WORK TO BE COMPLETED: Of all the lines in the entries below, give again exactly those starting at the line containing "The height and" and ending at the line containing "the インターネット JP", both ends included, and no others.

DATA FOR PROCESSING:
⟨
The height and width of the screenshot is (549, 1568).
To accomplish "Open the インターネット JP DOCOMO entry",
⟩
⟨
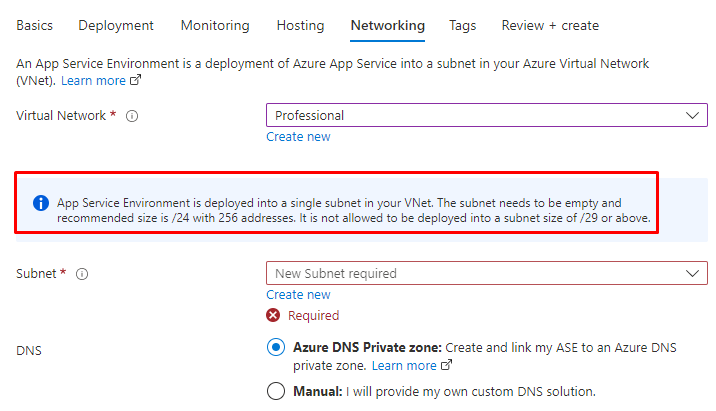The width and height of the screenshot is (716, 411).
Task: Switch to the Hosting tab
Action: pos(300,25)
⟩
⟨
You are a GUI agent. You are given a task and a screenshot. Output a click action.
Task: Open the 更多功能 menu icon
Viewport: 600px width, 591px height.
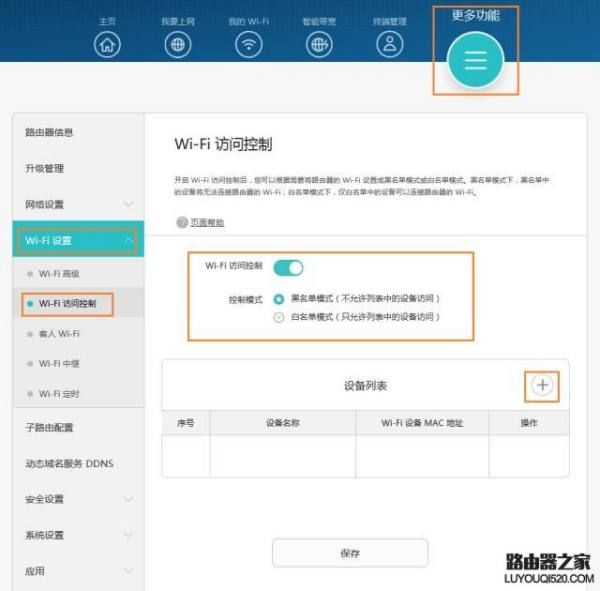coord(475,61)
⟩
TASK RESULT:
The height and width of the screenshot is (549, 1568).
To accomplish "Open the インターネット JP DOCOMO entry",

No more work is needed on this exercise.